Thursday

Bloody Red Hands

So the other day, as I was stepping out of Yonah Schimmel's knish emporium on East Houston, entranced by the the first bite of my piping hot knish, I literally bumped into Betsy "Pepsi" Maher - bar-owner, nightlife personality, and octopus ball connoissuer - and she showed me a nice little photo she took of a badge on an old bicycle.

- Betsy "Pepsi" Maher photo


It was from an old Rudge, an English company that also made motorcycles like alot of the companies did back then - here in N.Y.C. I see alot of Triumph and BSA bicycles with the exact same logos as the more preferable motorcycles.

Then I remembered the hand in the Rudge logo was nothing less than the very dramatic "Red Hand of Ulster". It makes you think of grainy black and white photos of IRA bombings, political murals on  buildings, and little kids playing by armored vehicles in the cobblestone streets of Ireland.
And anyone growing up listening to bands (or, say, reading the newspaper) like Sham 69 and Stiff Little Fingers, and of course U2 (before they went kooky, as I've mentioned before) knows that Ireland is full of a chaotic and violent political history.

- Clive Limpkin photo


Rudge actually started off as a bicycle manufacturer in the late 1800s but then made motorcycles from 1911 to 1946. The bikes were originally made in Coventry, but the ones that say Nottingham were built afterwards, once Raleigh had purchased the company. So why the Red Hand? Neither of these two cities are in Ireland, so maybe it was just a stylistic move - like the Ferrari horse or the BMW spinning propeller logo?  The truth was actually that the family who founded the company had its roots in Northern Ireland and anti-climactically used it for that reason.

And they did make some nice motorcycles...


- the Rudge Ulster

But the actual story of the Red Hand is no less dramatic than you might hope for, yet maybe a bit more appropriate for a Saturday afternoon TV movie. In Irish pagan times the Kingdom of Ulster had no rightful heir, according to one myth. As in any such situation, a boat race was the sensible way to solve the problem, and it was decided that "whosoever's hand is the first to touch the shore of Ulster, so shall he be made the king". One ambitious contestant, who saw that he was losing the race, cut off his own hand and threw it to the shore, winning the kingship. The red is of course the blood covering the hand, as you might have guessed.
Another legend tells the story of two giants fighting each other, one of whom had his hand cut off leaving a bloody red handprint on the rocks (One can only speculate that if the sword had tragically struck some other part of the giant's anatomy today's topic might be the Red Penis of Ulster).
In doing the research on this, my source pointed out that both of these stories are most likely fabrications - "particularly the one about the giants"- but I feel that they could probably be true.

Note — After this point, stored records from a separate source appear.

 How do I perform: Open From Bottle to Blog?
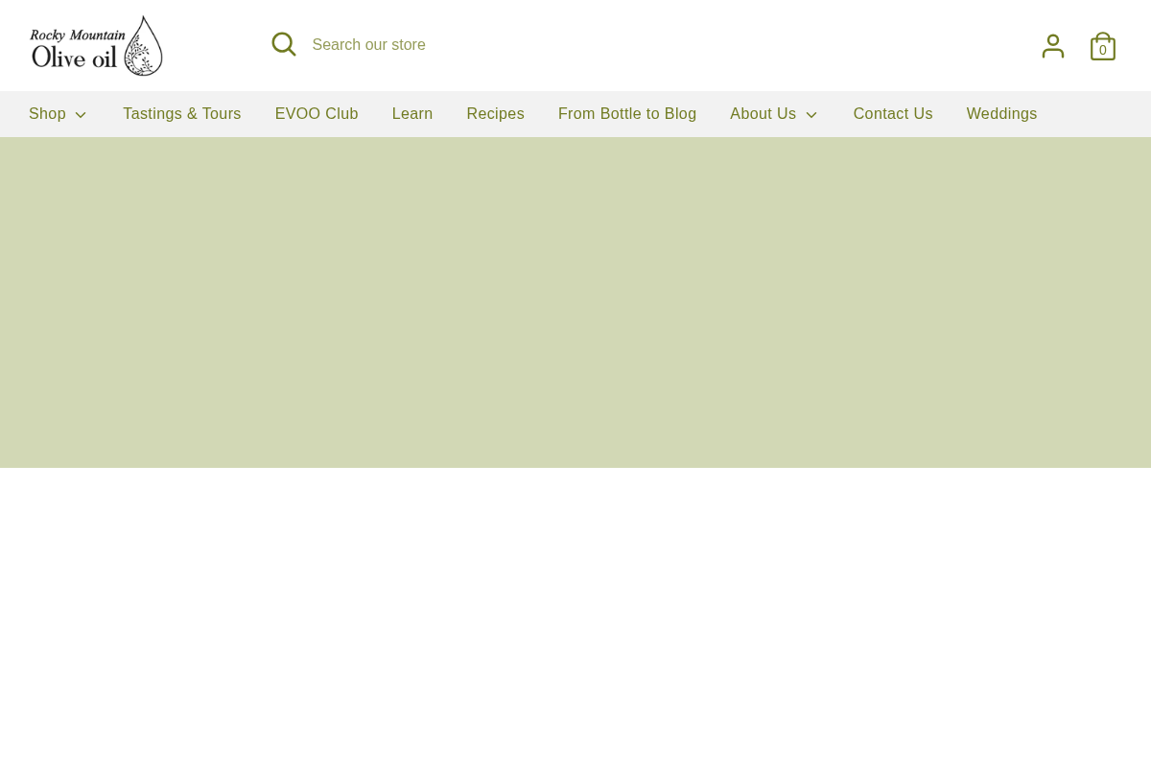point(627,113)
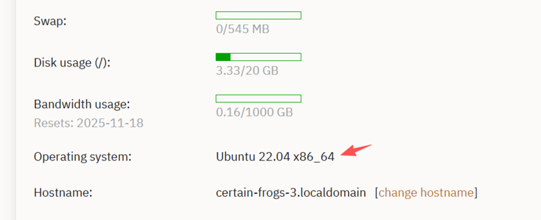Click the 0.16/1000 GB bandwidth value

[254, 112]
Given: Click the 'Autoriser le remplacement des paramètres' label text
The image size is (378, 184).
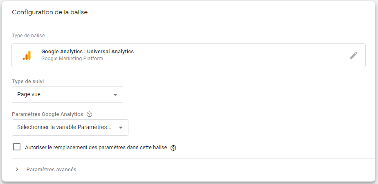Looking at the screenshot, I should click(96, 148).
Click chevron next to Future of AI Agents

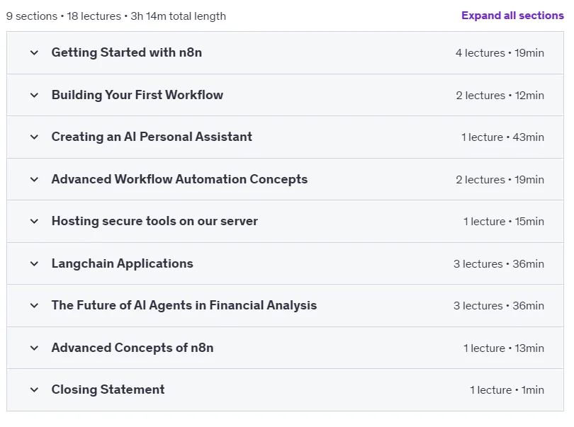click(34, 305)
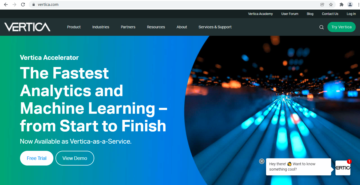Open the Vertica Academy link
The width and height of the screenshot is (360, 185).
tap(260, 14)
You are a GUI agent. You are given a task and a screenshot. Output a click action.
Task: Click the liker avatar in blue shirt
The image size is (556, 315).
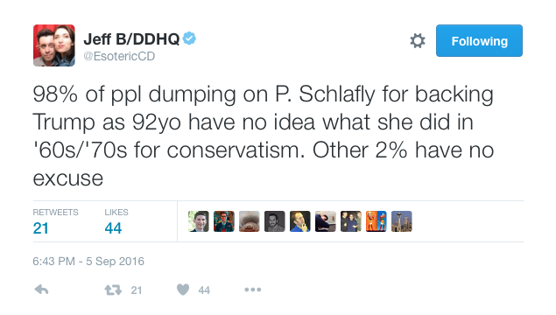[300, 221]
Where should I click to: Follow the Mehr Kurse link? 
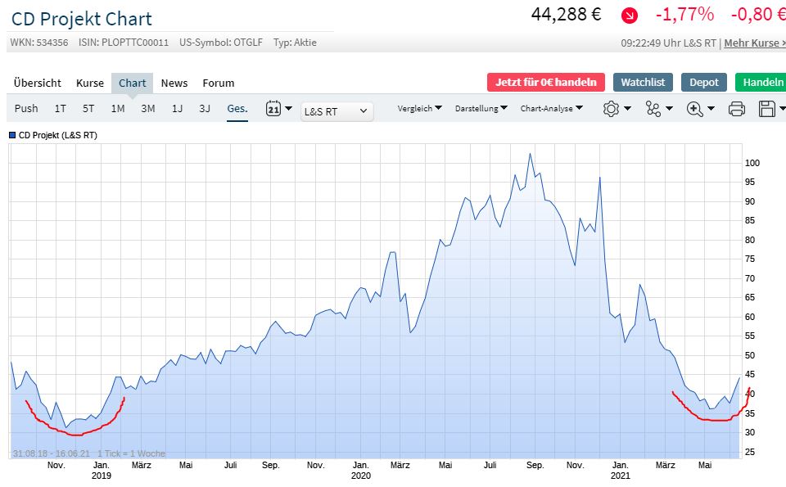tap(754, 43)
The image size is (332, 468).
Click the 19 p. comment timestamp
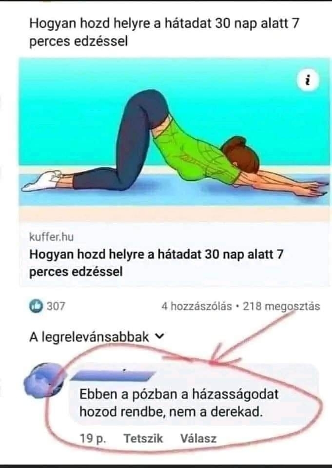click(93, 439)
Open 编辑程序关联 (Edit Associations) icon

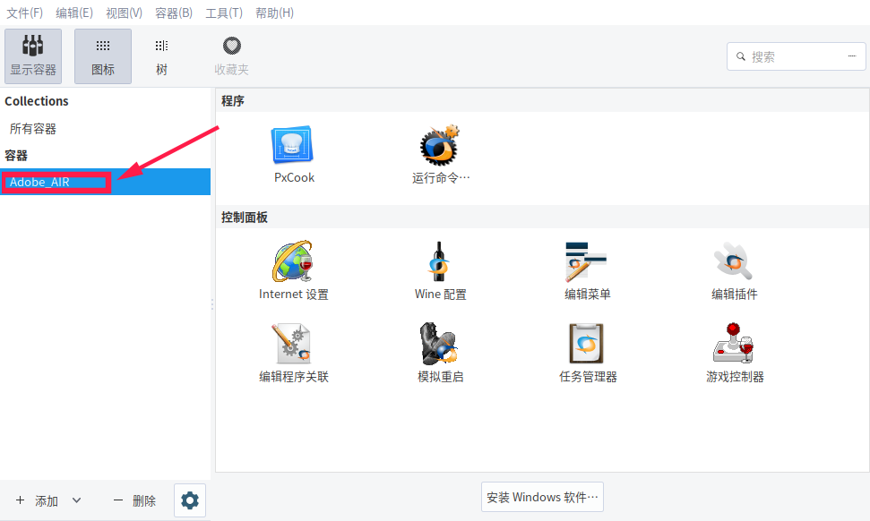(293, 346)
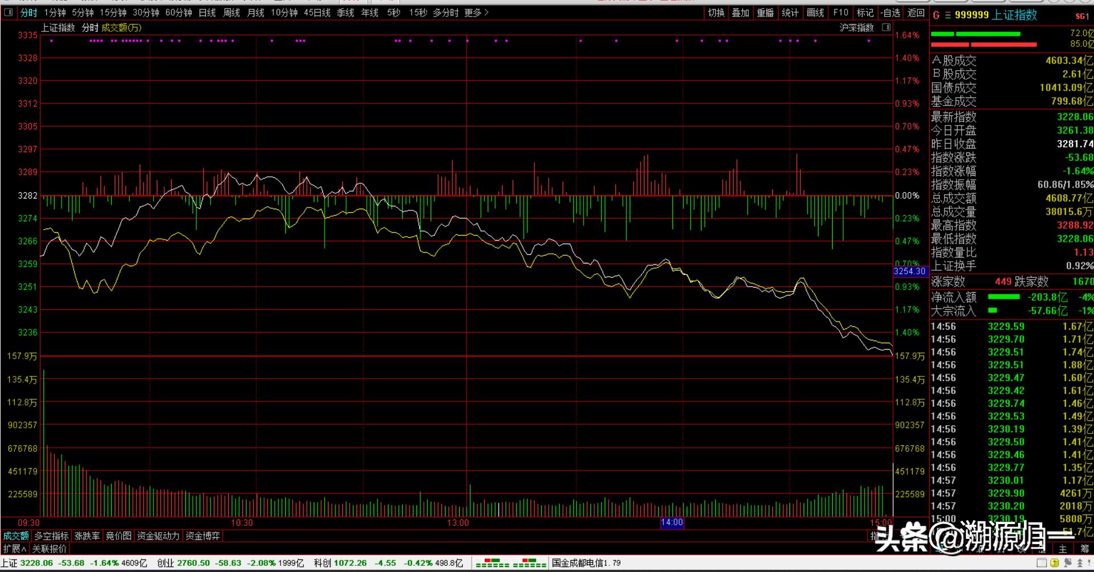Open the list menu icon beside 999999
1094x572 pixels.
tap(947, 15)
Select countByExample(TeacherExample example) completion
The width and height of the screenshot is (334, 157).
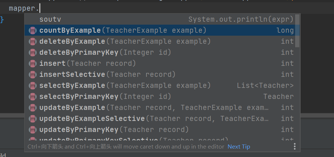(123, 31)
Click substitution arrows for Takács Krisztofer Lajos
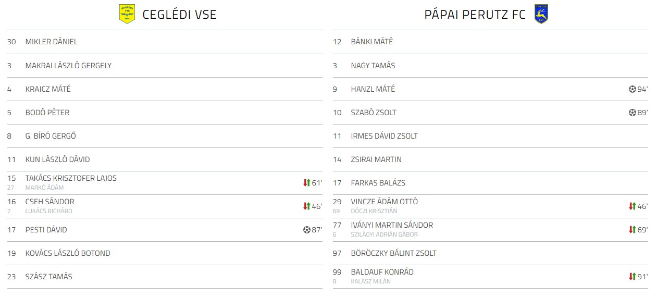 coord(306,183)
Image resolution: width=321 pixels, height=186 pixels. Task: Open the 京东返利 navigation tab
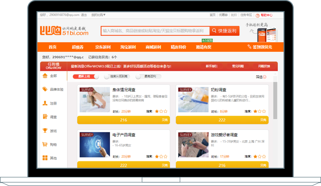point(103,47)
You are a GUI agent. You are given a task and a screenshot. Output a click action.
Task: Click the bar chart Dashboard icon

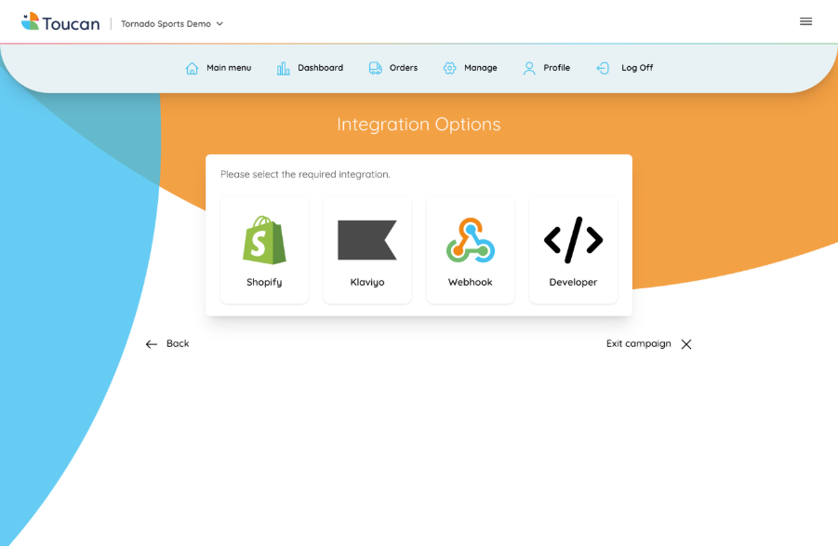pyautogui.click(x=283, y=68)
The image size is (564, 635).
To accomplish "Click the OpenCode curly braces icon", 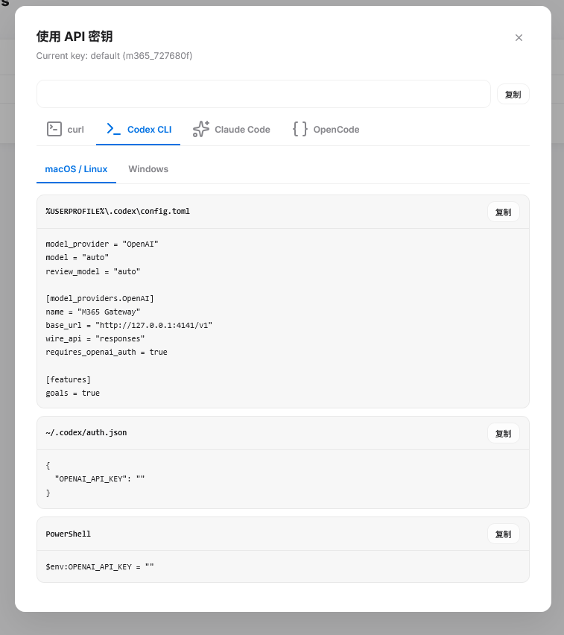I will point(300,129).
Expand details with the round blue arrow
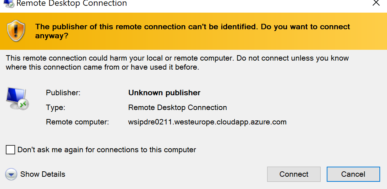 (x=11, y=175)
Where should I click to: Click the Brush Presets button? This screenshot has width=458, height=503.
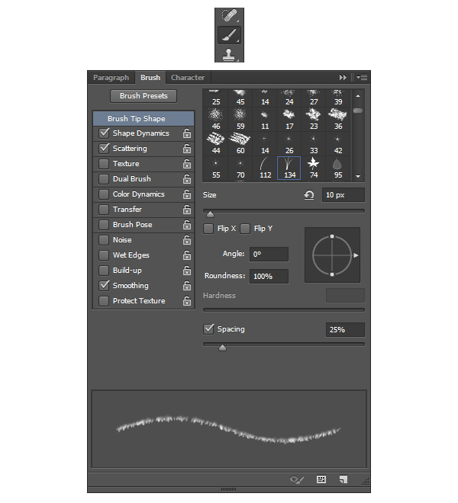coord(144,96)
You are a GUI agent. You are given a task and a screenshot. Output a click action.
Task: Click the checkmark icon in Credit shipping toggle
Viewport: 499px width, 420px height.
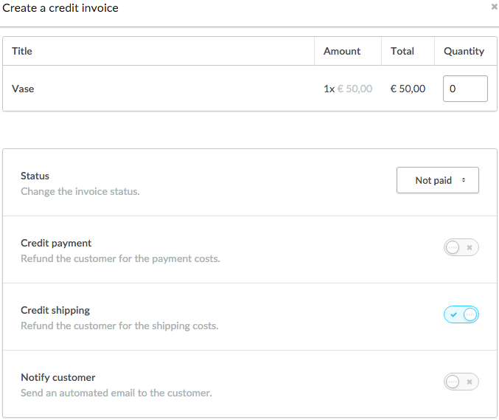click(453, 314)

There's much more to the history of Ulster, however (not a city, but one of four Irish provinces), and the Red Hand as well, largely involving disputes between Protestants and Catholics, the IRA, and resistance to British rule. Volumes have been written on this topic, but it's been the subject of several rock 'n' roll songs as well. The B-side of Sham 69's first single "I Don't Wanna" was called "Ulster" and warned that "the troubles" (the name given to this period of political turmoil) would continue "for a few more years - so when ya throw them bricks, don't ya cry no tears..."


Unexploded nail bomb - recovered during or after riot in 1971.


And Stiff Little Fingers' second single "Alternative Ulster" commented more personally on life as the Irish band saw it. (They had actually been encouraged to write about their perspectives on The Troubles by Marxist journalist Gordon Ogilvie)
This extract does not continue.